[Saved entries]
***
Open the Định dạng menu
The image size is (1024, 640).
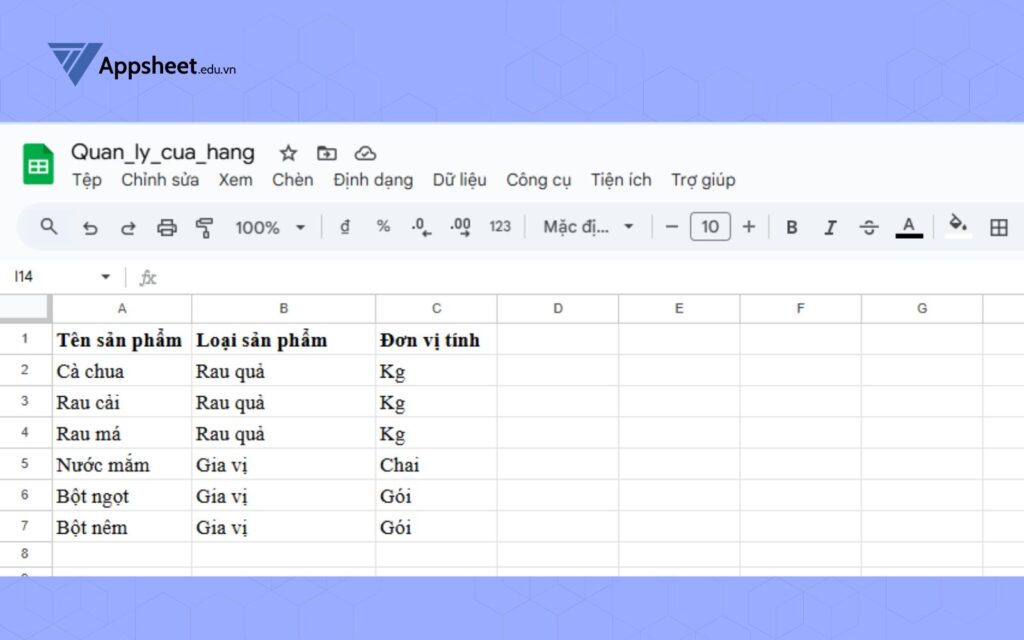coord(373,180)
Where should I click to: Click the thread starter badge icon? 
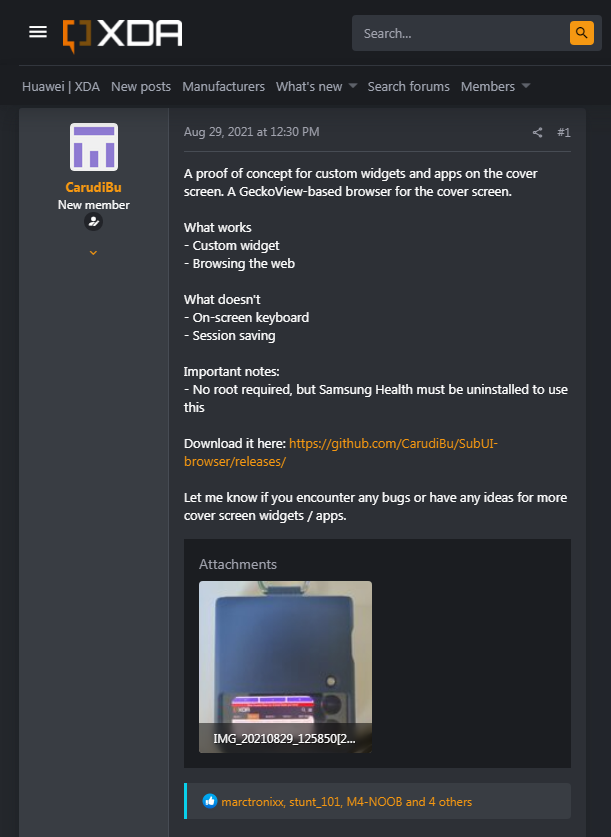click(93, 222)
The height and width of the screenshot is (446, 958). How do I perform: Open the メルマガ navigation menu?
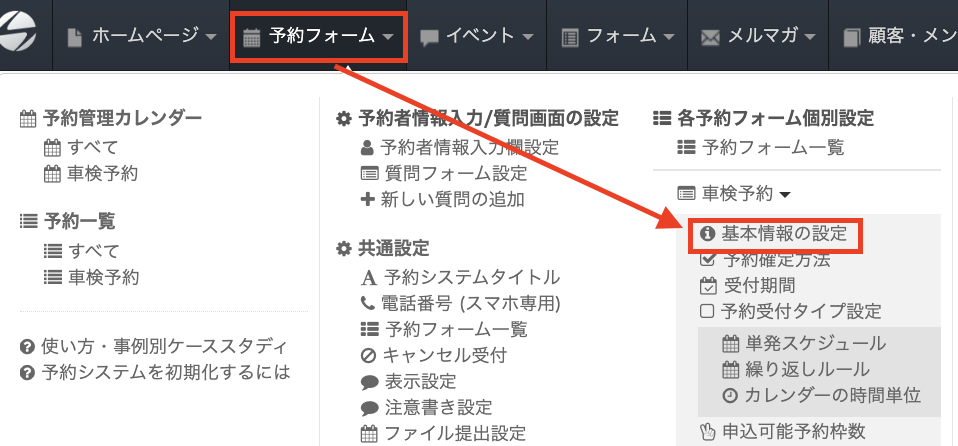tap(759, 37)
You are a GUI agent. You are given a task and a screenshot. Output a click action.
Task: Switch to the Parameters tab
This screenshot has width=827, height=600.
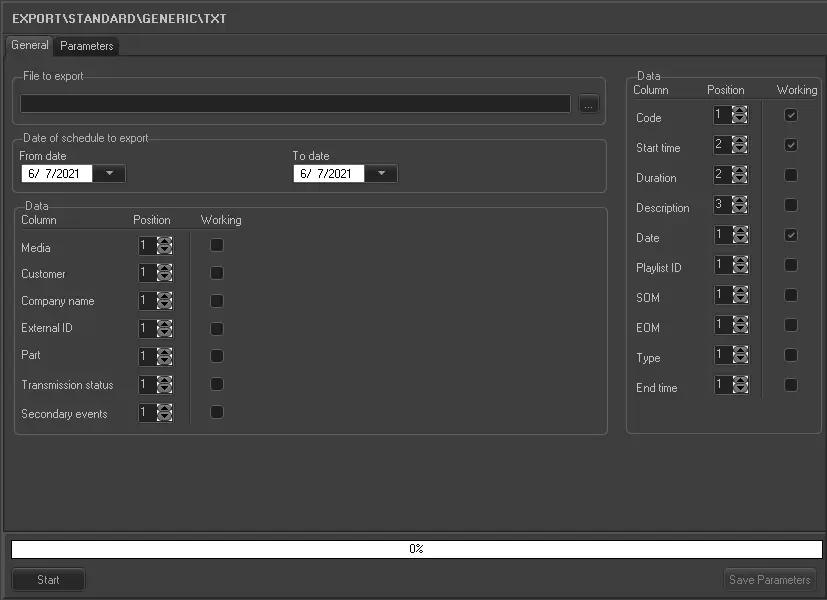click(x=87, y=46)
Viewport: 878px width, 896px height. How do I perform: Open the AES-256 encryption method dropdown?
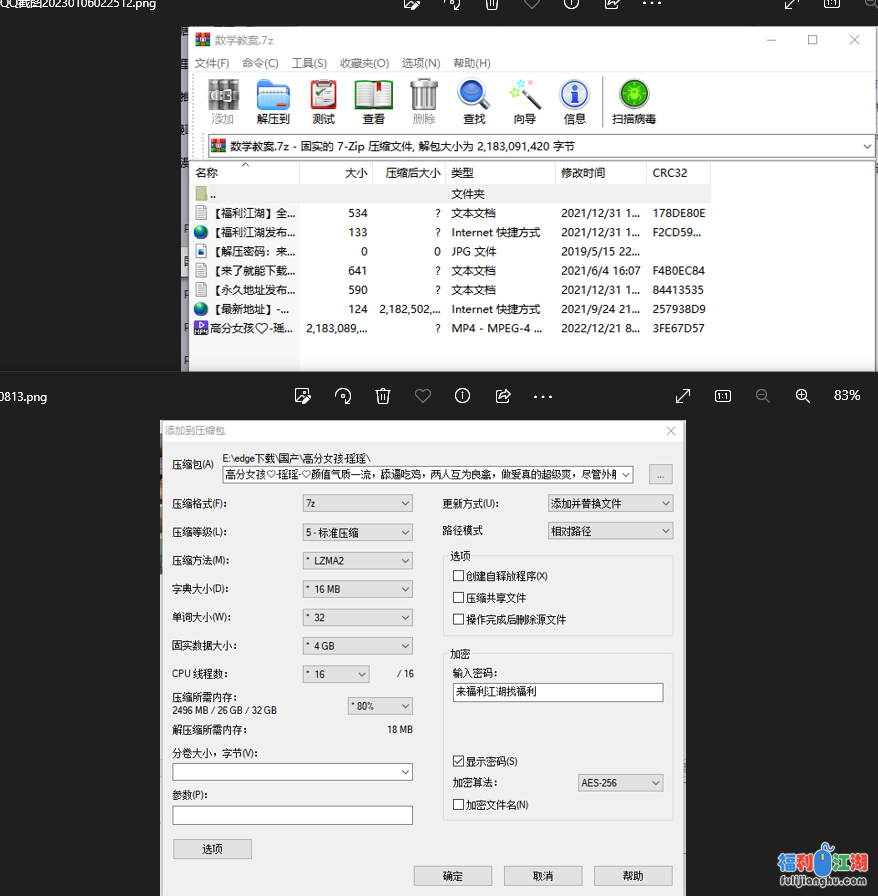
***
▶ WORK TASK
Each entry is to be transcribed verbatim, and any picture in it is to be skipped.

▶ SOLUTION FOR THIS EXERCISE
Open the Định dạng menu
The image size is (1024, 640).
coord(373,180)
Where should I click to: Click the thread starter badge icon? 
click(93, 222)
The height and width of the screenshot is (446, 958). How do I perform: Open the メルマガ navigation menu?
tap(759, 37)
You are a GUI agent. You are given a task and a screenshot. Output a click action.
Task: Switch to the Parameters tab
This screenshot has width=827, height=600.
click(x=87, y=46)
Viewport: 878px width, 896px height. How do I perform: Open the AES-256 encryption method dropdown?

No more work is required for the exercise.